It's an all-too-common scenario —
On November 22, 2013 CVS/Caremark entered into a settlement and a Corporate Integrity Agreement (CIA) with the United States government. The agreements followed allegations that CVS knowingly submitted false claims to various participating State Medicaid programs, resulting in higher reimbursements than they were owed. CVS agreed to pay $4.25 million, and to comply with the terms of the CIA to avoid exclusion from participation in Federal healthcare programs.
Long before this case, CVS was already subject to a corporate compliance program. Obviously, the effectiveness of that program is debatable. While the government acknowledges there was a program in place, several additional requirements were necessary to improve the effectiveness of the program.

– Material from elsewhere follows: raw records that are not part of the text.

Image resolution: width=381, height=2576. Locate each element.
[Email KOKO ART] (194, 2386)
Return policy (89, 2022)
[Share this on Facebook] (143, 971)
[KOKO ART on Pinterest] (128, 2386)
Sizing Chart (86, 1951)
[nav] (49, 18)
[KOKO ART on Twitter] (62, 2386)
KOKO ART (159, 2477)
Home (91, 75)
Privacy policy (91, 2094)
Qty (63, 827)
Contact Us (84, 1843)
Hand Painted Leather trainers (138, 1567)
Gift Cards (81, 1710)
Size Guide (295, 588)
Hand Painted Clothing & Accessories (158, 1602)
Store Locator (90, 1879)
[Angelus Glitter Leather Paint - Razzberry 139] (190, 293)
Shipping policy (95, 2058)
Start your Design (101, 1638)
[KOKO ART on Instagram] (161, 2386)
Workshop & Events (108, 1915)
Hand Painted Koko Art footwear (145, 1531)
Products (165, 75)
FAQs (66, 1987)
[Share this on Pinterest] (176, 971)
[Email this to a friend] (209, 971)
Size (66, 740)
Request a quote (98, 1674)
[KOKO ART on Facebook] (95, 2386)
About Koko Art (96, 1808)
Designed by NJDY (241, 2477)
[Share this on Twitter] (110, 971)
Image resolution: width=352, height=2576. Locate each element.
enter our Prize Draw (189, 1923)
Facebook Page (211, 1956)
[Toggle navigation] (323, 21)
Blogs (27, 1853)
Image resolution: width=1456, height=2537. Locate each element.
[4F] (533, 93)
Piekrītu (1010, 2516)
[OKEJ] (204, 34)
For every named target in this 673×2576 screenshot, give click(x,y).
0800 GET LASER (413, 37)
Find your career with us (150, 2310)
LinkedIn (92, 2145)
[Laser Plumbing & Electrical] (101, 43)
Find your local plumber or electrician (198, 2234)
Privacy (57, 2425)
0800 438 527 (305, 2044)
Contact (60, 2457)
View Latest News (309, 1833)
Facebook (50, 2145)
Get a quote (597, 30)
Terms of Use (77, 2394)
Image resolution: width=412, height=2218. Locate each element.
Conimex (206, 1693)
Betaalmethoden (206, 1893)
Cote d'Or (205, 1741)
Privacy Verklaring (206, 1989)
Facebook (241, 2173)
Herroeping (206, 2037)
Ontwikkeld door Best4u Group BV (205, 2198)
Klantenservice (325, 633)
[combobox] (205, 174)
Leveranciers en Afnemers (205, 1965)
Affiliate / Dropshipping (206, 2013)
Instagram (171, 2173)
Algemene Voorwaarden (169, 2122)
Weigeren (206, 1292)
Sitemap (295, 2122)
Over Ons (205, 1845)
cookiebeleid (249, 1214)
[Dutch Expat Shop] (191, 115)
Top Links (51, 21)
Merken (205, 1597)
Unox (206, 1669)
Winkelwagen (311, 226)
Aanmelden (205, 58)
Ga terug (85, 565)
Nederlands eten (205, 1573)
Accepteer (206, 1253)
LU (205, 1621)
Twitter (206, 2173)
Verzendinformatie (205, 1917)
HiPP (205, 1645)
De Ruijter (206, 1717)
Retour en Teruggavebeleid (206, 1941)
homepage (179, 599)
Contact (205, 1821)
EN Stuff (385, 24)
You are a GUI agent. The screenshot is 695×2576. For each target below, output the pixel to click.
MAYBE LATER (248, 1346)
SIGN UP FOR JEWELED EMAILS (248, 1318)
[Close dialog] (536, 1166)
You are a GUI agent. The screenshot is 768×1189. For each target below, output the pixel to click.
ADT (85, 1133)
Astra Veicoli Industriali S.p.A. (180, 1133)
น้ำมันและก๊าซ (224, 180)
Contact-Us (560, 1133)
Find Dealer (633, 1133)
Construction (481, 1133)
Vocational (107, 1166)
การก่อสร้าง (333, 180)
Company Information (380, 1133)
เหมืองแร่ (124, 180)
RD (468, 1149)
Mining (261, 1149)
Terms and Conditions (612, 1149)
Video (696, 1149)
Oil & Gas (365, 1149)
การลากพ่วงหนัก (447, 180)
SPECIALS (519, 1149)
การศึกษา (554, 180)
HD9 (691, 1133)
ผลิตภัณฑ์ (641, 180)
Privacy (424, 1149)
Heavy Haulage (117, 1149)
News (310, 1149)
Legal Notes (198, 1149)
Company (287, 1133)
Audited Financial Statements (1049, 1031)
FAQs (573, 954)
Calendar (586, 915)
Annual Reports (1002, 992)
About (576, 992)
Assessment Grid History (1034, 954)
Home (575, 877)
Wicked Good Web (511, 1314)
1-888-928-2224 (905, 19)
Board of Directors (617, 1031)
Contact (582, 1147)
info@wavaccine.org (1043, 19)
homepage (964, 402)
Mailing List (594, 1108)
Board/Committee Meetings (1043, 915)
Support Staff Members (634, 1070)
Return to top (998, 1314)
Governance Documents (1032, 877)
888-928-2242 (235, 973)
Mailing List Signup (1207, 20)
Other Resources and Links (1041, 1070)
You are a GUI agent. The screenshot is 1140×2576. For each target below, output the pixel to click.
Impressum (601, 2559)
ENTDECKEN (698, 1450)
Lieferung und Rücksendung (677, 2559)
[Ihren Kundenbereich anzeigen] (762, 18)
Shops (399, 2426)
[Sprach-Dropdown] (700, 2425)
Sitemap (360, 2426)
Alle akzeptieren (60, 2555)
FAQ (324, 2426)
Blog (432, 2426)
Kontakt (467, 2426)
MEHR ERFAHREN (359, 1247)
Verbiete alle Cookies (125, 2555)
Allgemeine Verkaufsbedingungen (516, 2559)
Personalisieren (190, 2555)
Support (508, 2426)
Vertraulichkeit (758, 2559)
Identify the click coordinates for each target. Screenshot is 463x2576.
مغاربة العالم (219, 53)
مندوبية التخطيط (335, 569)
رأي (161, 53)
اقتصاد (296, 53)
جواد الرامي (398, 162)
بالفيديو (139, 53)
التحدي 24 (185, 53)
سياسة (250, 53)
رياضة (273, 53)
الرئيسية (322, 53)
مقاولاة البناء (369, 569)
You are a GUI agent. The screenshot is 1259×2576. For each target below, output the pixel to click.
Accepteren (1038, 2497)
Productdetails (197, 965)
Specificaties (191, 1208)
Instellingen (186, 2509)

When it comes to compliance policies and procedures, CVS (like any other pharmacy) is required to address Pharmacy Benefit Manager (PBM) operations to process third-party liability claims, in line with all Federal healthcare regulations. These regulations — along with other statutes, applicable case law, and written directives — govern a pharmacy's participation in the Federal healthcare program. The corporate integrity agreement mandates specific requirements for distribution, review, revision and training, with respect to the relevant policies and procedures.
Avoiding a "CVS situation" is equal parts common sense and, more importantly, having and adhering to effective compliance Standards and Procedures. Gauge your effectiveness by asking a few key questions:
Are our Standards and Procedures appropriately written to address relevant compliance issues?
Are we communicating and training these standards to all Covered Persons whose job functions relate to such standards and procedures?
Are knowledgeable staff available to explain and clarify policies and procedures?
Are we monitoring the effectiveness of our processes?
So go ahead — ask these questions, save yourself millions, and avoid being the next headline!